Sunday, 14 January 2018

From the Cutting Room Floor

Every year, as the new season gets underway, insect activity moves on apace and the life of the amateur naturalist can become very busy. I take many more photographs than ever appear on my blog posts and the winter months offer a good opportunity for me to look back at some of the images that missed the final cut.
Dark Crimson Underwing (Catocala sponsa)
Back in May 2017, Carol and I were walking in a mature mixed woodland in West Sussex when I spotted a large moth larva at rest on a stem of pendulous sedge. I could hazard a guess as to the family of moths to which it belonged but I didn't arrive at a proper identification until I got home and consulted my books. I was pretty certain that I had found the mature larva of a Dark Crimson Underwing (C.sponsa), a red data species that is now restricted to the New Forest as a breeding species in the UK. Singletons (generally regarded as migrants) are occasionally attracted to moth traps in Sussex but this is the first record of a larva found in the wild in the county since 1857.
(Reference; "A Complete History of the Butterflies and Moths of Sussex" vol. 3, by Colin R. Pratt)

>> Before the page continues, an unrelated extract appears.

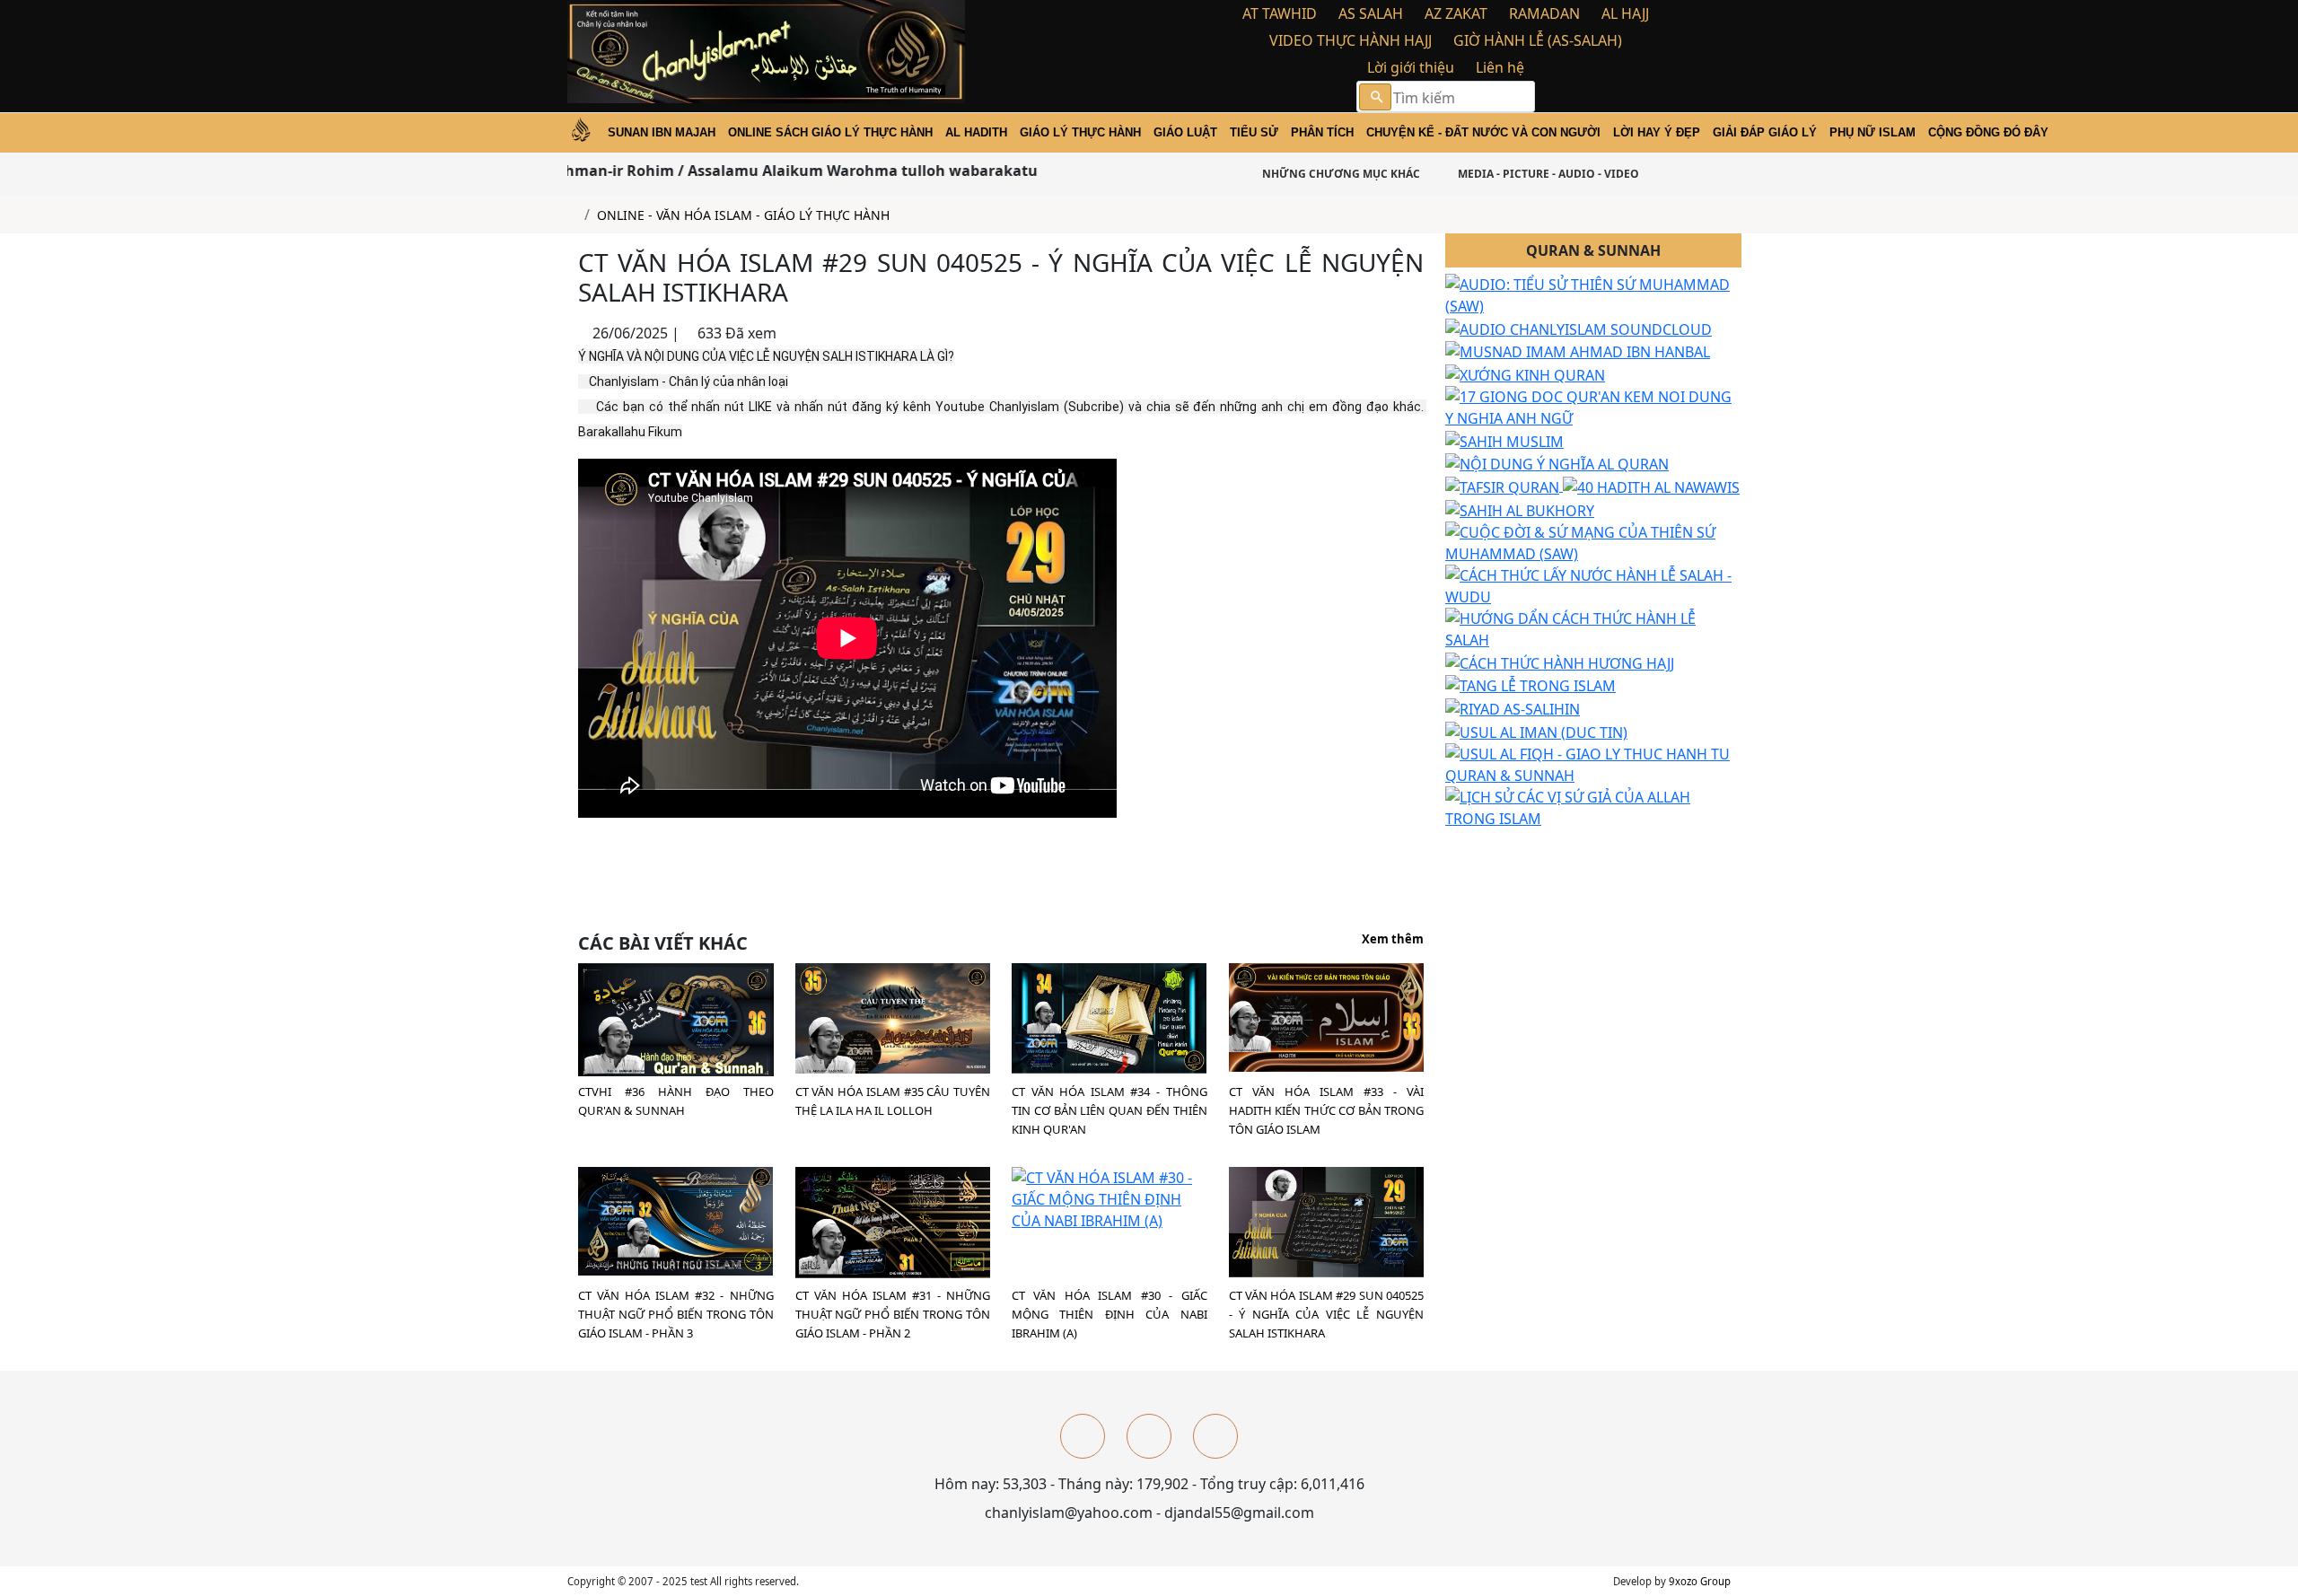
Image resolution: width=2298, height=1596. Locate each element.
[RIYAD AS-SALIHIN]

Spiked Rampion (Phyteuma spicatum)
Also during May 2017, Bob and I decided to seek out the rare and endangered Spiked Rampion (P.spicatum) which only survives in the UK at just a few sites in East Sussex. It turned out that one of the sites is only about three miles from where I live.

Ctenophora flaveolata (Cranefly sp.)
In May 2017, as in most years, Bob and I headed off to the ancient woodlands of Kent to connect with the Duke of Burgundy (butterfly) but these woods are also rich in other rare insects as well as wild orchids. On this occasion we happened upon an impressive and rare species of Cranefly  (Ctenophora flaveolata) that can only be found in a few scattered ancient woodland sites in southern England. I shall certainly be on the lookout for it in 2018 and to try and get some better photographs.

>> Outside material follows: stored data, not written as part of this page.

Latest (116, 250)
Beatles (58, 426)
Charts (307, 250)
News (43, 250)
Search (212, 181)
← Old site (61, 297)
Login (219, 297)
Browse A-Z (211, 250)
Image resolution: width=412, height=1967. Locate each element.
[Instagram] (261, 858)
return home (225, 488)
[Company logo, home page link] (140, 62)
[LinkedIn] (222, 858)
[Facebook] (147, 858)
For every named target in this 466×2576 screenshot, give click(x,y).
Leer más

Fen Raft Spider (Dolomedes plantarius)
In June 2017, on Pevensey Levels, I took this photograph of a female Fen Raft Spider (D.plantarius) tending her egg sac. It wasn't until I got home later in the day that I noticed that her second leg was deformed, possibly caused during a skin-shed.

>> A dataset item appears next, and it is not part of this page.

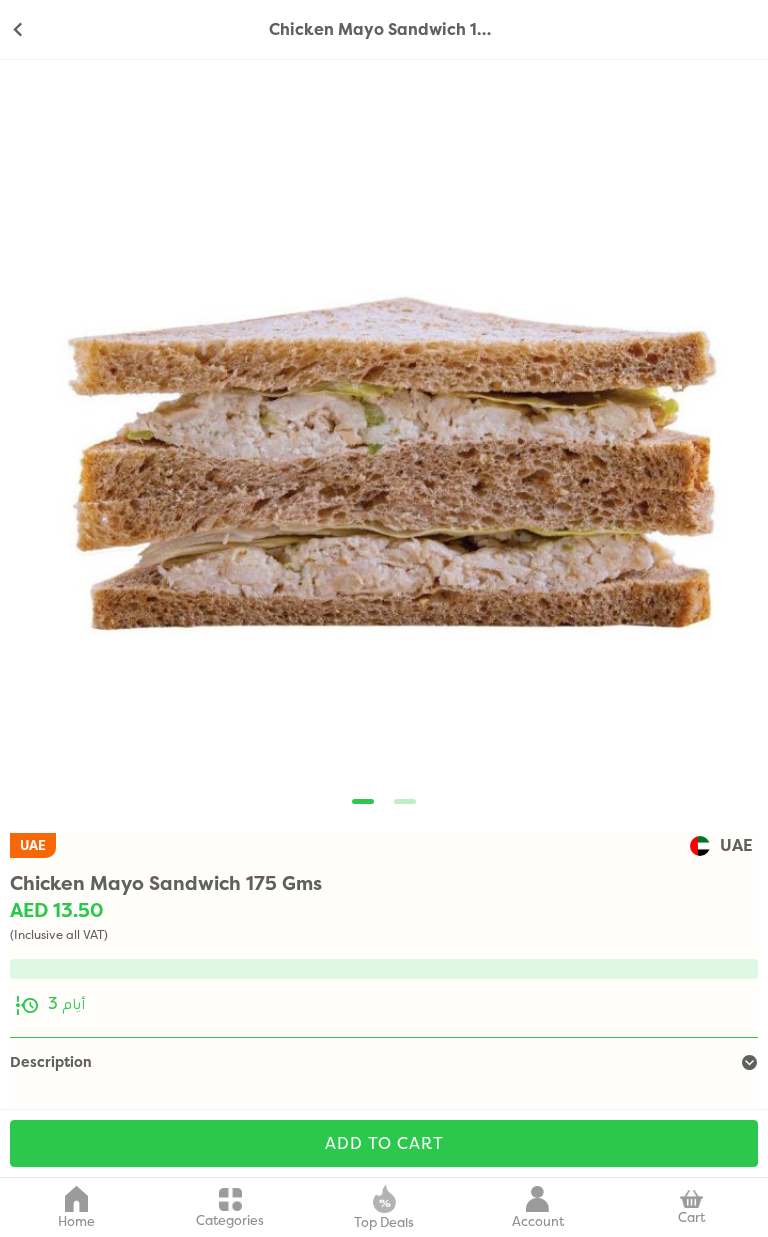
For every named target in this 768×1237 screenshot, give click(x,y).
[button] (363, 801)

Ringlet (Aphantopus hyperantus) (female, ab.arete
In July 2017, whilst on holiday in Cumbria, I photographed this ab. arete, (where the normal ringlet eyespots are reduced to white dots). I have always found arete hard to come by in the woods of East Sussex but in this particular Cumbrian colony I found that up to 5% of the population were so affected. 

Brimstone (Gonepteryx rhamni) (male)
In August 2017, I came across this Brimstone (G.rhamni) oddity in one of my local woods. The strange markings are pathological in origin and are caused by leakage from damaged veins into the wing membrane. I have included a photograph of a normally marked male for comparison.